- **Aufgaben**
a – Beantworte anhand des Interviews unten diese Fragen:
(i) Über welche Organisation leistete Nils Dornseifer seinen internationalen Freiwilligendienst?
(ii) Durch welche Länder reiste er nach dem Abitur per Interrail?
(iii) In welcher Stadt hat Eirene ihre Geschäftsstelle?
b – Gib aus dem Interview unten den Abschnitt wieder, der mit den Worten „Wie kamst du“ beginnt und mit „du dort gemacht?“ schließt.

- **Vorliegender Text**

Interview mit Nils Dornseifer, der über die Friedensdienst-Organisation Eirene ein Jahr lang in den USA einen internationalen Freiwilligendienst leistete. Er sagt, er sei selbstständiger geworden und habe sehr viele neue Erfahrungen gemacht, die ihn sehr bereichern. Eine Idee für alle jungen Leute, die demnächst mit der Schule fertig sind und noch überlegen, was sie danach machen sollen.

Wie kamst du dazu, einen internationalen Freiwilligendienst zu leisten?

Ich bin nach dem Abitur per Interrail durch Frankreich, Italien und Spanien gereist und habe Verwandte in England besucht. Die Zeit im Ausland fand ich sehr cool. Außerdem hatte ich mir zuvor überlegt, ein freiwilliges soziales Jahr leisten zu wollen. Das Angebot von Eirene verknüpfte beides auf beste Weise!

Warum gerade diese Organisation?

Ich fand den gewaltfreien Ansatz dieses Internationalen Christlichen Friedensdienstes und das breite Länderangebot von zehn Ländern auf vier Kontinenten inspirierend. Außerdem wohne ich in Neuwied, wo Eirene die Geschäftsstelle hat. Da lag es nahe, sich das genauer anzuschauen.

Wo warst du letzten Endes und was hast du dort gemacht?

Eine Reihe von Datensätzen
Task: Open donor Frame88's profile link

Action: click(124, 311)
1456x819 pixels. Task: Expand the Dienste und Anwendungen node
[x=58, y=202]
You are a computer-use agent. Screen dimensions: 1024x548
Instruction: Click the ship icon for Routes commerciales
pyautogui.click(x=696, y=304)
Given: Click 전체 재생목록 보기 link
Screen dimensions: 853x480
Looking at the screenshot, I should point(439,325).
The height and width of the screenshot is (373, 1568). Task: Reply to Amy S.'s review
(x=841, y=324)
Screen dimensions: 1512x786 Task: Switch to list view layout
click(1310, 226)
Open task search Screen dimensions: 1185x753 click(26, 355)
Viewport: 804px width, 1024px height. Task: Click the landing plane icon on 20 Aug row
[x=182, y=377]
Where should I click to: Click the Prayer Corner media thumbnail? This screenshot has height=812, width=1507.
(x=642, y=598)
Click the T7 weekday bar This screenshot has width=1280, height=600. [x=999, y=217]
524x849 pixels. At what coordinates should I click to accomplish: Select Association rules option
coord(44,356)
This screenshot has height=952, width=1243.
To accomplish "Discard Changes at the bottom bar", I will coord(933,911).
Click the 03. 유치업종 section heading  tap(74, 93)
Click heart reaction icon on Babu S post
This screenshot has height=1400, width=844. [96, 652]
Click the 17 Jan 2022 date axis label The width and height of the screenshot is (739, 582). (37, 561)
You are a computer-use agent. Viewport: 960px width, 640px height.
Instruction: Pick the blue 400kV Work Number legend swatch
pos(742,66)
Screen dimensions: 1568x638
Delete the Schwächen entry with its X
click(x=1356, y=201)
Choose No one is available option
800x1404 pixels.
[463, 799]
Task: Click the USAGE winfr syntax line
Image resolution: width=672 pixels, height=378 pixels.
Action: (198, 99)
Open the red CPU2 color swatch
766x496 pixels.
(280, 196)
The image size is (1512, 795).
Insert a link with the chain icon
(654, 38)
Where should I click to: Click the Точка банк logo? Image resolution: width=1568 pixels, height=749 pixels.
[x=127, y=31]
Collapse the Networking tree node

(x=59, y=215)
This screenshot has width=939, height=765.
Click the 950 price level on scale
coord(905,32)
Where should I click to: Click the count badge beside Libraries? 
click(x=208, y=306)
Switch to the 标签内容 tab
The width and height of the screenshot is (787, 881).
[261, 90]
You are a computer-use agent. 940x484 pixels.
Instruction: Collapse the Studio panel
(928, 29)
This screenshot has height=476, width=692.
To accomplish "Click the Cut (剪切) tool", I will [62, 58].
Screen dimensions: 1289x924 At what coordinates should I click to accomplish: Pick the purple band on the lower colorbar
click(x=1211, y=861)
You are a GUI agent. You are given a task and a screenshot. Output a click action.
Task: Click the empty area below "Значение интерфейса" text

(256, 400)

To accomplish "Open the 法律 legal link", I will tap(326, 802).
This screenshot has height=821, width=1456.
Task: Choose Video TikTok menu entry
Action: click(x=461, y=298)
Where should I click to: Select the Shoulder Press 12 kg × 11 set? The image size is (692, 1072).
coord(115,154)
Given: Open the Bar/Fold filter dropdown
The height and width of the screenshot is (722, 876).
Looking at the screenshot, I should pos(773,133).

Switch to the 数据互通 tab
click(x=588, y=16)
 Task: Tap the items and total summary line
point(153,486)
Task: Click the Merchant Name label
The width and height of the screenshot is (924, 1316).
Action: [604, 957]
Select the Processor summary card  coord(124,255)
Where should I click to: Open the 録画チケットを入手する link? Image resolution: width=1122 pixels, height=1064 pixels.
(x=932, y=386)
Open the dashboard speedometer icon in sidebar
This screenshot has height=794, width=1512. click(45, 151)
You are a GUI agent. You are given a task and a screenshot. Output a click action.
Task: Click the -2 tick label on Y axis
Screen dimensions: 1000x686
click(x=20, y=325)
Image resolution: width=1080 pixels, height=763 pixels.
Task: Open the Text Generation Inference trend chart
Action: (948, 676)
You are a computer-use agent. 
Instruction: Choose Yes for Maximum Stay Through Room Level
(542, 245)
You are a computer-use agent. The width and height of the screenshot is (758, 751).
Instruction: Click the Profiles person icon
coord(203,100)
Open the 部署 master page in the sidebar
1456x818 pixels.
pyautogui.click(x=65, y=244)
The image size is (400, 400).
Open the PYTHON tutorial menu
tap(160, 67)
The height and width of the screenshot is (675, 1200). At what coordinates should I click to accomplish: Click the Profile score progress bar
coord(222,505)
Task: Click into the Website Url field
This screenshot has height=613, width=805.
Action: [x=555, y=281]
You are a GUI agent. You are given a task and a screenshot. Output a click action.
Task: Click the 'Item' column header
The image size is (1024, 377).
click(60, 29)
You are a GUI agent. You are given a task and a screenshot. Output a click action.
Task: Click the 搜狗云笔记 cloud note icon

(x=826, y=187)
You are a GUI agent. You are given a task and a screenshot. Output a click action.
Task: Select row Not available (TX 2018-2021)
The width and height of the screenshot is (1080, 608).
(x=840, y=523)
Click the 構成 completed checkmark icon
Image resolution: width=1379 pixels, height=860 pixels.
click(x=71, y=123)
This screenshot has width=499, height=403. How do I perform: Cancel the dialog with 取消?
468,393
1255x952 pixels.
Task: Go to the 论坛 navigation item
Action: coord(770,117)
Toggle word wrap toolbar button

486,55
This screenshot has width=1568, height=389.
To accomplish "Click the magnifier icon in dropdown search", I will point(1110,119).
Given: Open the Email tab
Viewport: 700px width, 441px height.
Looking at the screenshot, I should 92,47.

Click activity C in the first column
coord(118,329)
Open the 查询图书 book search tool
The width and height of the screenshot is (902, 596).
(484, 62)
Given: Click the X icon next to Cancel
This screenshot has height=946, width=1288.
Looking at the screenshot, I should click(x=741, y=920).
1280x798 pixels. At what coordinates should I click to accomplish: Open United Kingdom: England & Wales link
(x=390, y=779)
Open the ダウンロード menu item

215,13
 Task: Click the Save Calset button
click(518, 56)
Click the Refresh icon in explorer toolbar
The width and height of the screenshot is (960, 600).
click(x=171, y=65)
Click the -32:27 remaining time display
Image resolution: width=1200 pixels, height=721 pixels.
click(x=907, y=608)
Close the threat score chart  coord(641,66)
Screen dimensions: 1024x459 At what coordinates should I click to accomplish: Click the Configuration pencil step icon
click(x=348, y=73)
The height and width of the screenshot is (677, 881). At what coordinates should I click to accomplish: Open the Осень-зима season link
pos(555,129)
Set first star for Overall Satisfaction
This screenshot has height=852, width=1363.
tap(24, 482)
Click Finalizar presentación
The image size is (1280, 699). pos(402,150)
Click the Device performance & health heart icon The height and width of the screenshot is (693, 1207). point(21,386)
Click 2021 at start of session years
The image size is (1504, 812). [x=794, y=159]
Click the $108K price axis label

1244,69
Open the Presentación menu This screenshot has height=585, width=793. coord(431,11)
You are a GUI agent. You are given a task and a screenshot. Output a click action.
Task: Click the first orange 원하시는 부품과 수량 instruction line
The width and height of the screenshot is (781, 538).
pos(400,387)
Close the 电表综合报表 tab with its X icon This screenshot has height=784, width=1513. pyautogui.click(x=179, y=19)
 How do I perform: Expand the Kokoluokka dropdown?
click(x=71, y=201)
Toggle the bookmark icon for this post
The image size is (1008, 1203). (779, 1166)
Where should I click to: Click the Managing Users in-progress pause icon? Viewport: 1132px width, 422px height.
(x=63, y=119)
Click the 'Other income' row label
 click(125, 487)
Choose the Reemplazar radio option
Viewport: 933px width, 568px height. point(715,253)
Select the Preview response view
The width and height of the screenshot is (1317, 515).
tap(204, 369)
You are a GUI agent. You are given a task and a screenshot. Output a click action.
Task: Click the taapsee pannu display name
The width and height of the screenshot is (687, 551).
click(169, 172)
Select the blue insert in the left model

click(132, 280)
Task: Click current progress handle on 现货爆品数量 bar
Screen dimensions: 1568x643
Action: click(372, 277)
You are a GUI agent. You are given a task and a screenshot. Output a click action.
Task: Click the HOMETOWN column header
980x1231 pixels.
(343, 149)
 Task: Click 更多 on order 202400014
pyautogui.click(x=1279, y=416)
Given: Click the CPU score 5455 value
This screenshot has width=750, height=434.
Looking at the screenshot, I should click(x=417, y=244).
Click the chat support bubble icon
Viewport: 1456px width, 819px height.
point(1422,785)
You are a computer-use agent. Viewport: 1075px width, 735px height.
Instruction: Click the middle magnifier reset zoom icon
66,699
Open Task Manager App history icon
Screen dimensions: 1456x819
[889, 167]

- **Lösungen**
a –
(i) Eirene
(ii) Frankreich, Italien und Spanien
(iii) Neuwied

b –
Wie kamst du dazu, einen internationalen Freiwilligendienst zu leisten?

Ich bin nach dem Abitur per Interrail durch Frankreich, Italien und Spanien gereist und habe Verwandte in England besucht. Die Zeit im Ausland fand ich sehr cool. Außerdem hatte ich mir zuvor überlegt, ein freiwilliges soziales Jahr leisten zu wollen. Das Angebot von Eirene verknüpfte beides auf beste Weise!

Warum gerade diese Organisation?

Ich fand den gewaltfreien Ansatz dieses Internationalen Christlichen Friedensdienstes und das breite Länderangebot von zehn Ländern auf vier Kontinenten inspirierend. Außerdem wohne ich in Neuwied, wo Eirene die Geschäftsstelle hat. Da lag es nahe, sich das genauer anzuschauen.

Wo warst du letzten Endes und was hast du dort gemacht?